◆ GIVEN DATA ◆

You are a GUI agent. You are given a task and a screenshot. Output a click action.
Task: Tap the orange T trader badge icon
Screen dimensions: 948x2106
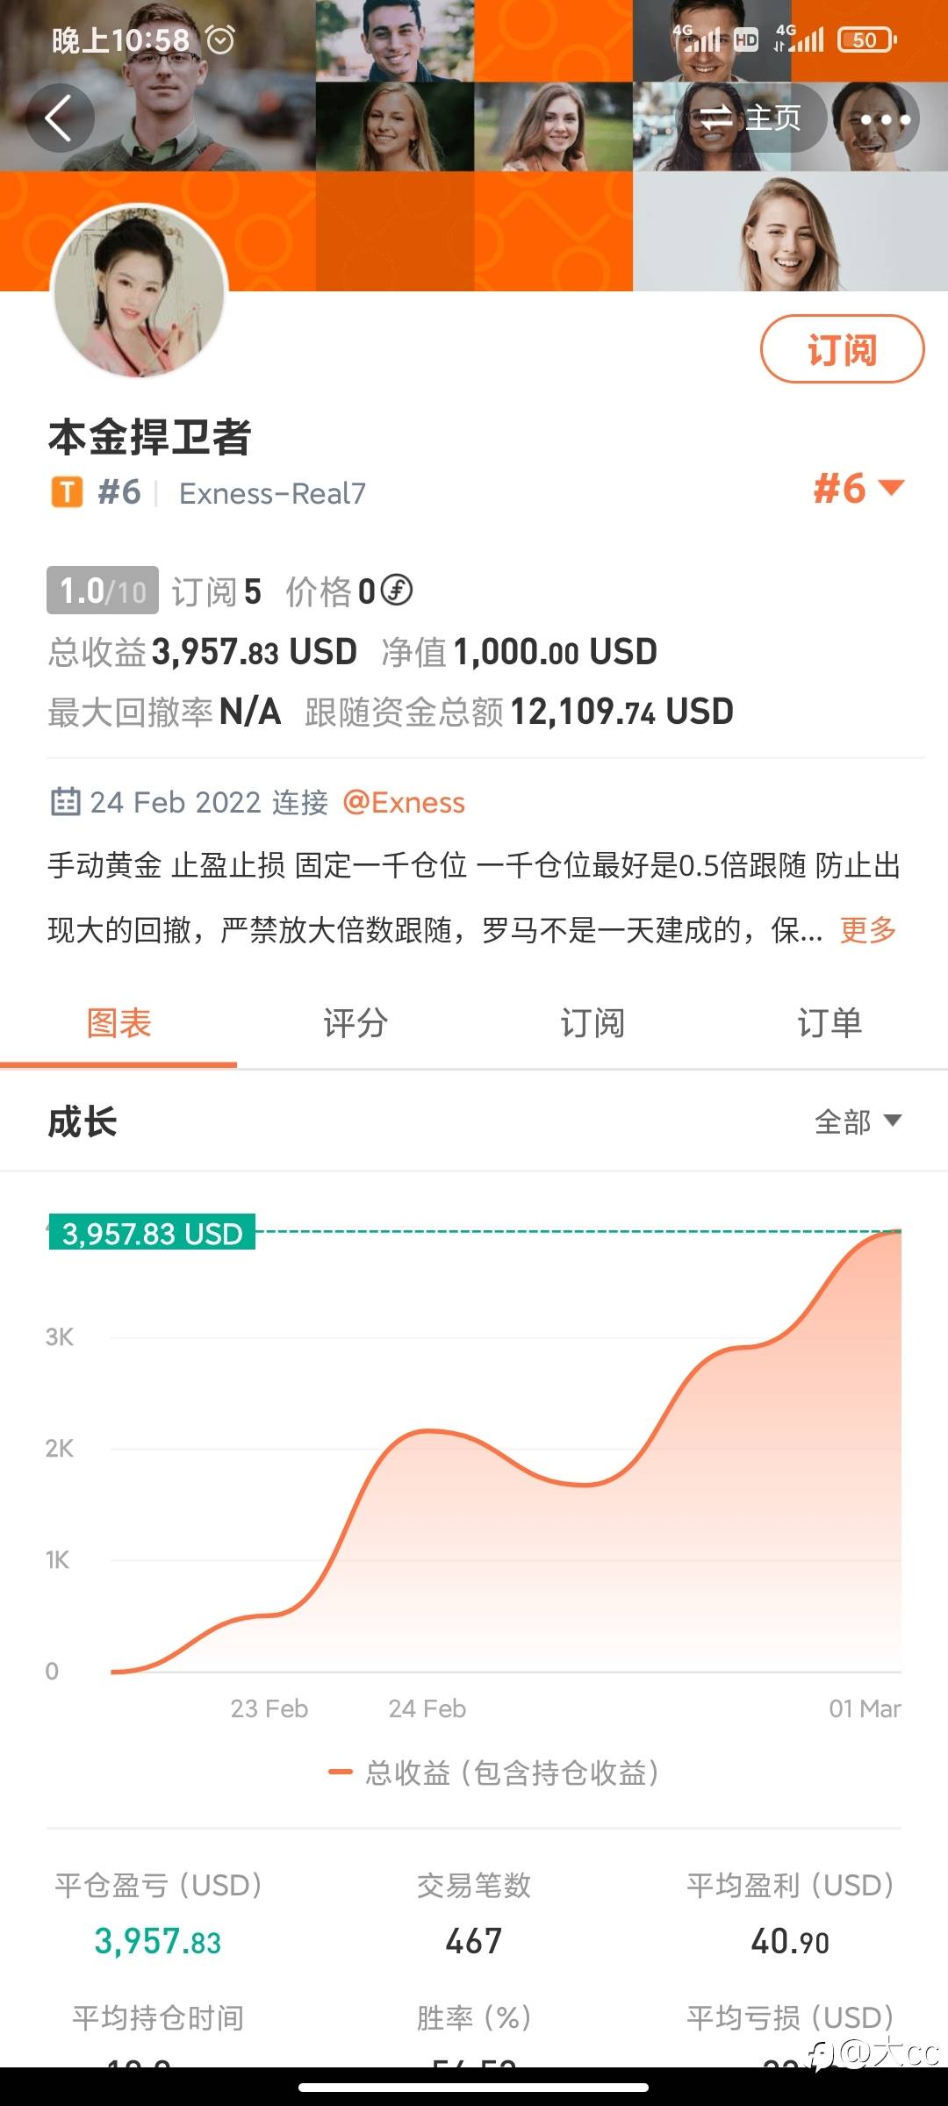click(x=67, y=492)
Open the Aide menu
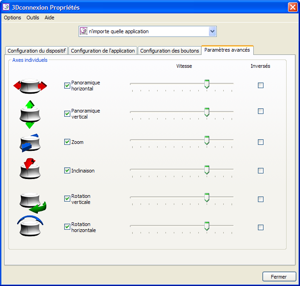This screenshot has height=286, width=300. 49,18
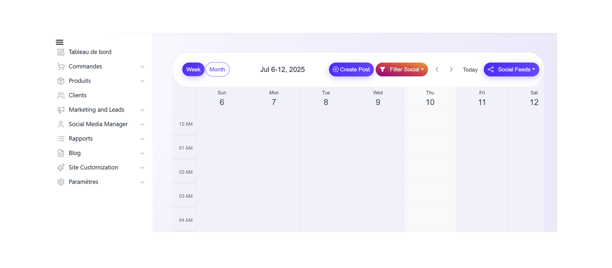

◆ GOAL OF THE EXERCISE ◆
Please return all of the entries word for word, excluding the pictures.

◆ ANSWER TO THE EXERCISE ◆
You are a GUI agent. You are given a task and a screenshot. Output a click action.
Task: Tap the orange T trader badge icon
Screen dimensions: 948x2106
click(x=67, y=492)
Open the Aide menu
This screenshot has height=286, width=300. 49,18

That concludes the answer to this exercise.